After leading Democrats in the House of Representatives for nearly 20 years, Speaker Nancy Pelosi (California), at the age of 82, said in a speech last week that it was time for a “new generation” to lead when the new Congress meets in January.
Pelosi, who is the first woman to wield the president’s gavel, announced last Thursday that while she will remain in Congress as a representative from San Francisco, she will step back from a leadership role, particularly in the wake of the violent attack on her husband. , Paul, at their home in San Francisco in October.
Delivering remarks from the floor of the House, she said: “Now we must move boldly into the future. The time has come for a new generation.
Additionally, Pelosi’s No. 2, 83-year-old House Majority Leader Steny Hoyer (Md.), said he would follow Pelosi’s lead and step down to make way for a new one. leadership- writing in a letter to Democrats that while he is proud of the work he has done, “now is the time for a new generation of leaders.” However, House Majority Whip Jim Clyburn (SC), 82, said Sunday that he intended to stay on as leader, but said he looked forward to helping “our new generation of Democratic leaders.”

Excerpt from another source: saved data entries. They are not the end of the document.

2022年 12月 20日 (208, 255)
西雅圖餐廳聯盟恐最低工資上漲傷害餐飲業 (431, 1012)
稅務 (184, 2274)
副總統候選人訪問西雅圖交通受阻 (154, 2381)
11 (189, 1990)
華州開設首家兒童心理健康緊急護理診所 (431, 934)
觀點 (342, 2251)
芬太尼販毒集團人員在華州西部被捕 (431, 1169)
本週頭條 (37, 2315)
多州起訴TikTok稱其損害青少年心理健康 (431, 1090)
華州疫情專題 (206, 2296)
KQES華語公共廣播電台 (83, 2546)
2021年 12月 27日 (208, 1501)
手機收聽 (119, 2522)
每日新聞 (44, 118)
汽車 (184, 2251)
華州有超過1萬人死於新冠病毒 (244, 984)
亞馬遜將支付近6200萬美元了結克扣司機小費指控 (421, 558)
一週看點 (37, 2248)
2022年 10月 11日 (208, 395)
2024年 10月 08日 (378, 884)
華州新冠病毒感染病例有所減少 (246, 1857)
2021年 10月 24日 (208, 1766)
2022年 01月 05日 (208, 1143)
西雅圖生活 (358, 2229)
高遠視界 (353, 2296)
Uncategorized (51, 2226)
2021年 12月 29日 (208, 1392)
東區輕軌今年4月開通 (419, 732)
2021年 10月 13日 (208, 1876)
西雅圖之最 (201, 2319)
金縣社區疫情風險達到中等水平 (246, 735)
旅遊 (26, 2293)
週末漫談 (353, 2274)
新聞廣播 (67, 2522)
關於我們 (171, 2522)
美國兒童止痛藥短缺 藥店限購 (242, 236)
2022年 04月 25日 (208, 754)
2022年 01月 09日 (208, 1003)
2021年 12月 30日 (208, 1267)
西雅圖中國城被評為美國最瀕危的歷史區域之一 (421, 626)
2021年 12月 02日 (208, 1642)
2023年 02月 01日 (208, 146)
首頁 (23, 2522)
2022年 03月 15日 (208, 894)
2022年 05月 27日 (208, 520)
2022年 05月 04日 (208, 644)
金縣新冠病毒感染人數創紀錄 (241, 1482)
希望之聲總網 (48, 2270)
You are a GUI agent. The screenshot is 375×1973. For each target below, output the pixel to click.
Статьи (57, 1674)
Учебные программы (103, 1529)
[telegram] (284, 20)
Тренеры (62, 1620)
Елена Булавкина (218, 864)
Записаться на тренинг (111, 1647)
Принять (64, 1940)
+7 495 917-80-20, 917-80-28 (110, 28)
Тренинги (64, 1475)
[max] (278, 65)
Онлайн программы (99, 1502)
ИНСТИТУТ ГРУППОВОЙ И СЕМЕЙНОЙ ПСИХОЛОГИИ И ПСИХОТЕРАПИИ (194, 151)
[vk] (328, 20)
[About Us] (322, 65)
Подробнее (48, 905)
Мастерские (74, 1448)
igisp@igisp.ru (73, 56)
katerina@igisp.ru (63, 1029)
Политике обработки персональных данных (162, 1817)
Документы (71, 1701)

This new generation is almost certain to to understand Representatives Hakeem Jeffries (NY), current chairman of the House Democratic Caucus, Katherine Clark (Mass.) and Pete Aguilar (California).
Considering some of the old calls for a change in leadership of the 80-year-old trio, that’s good news for those who love our elders, but still don’t want the elders to rule us. With all due respect to Nancy Pelosi and all she’s accomplished, that’s a long time coming.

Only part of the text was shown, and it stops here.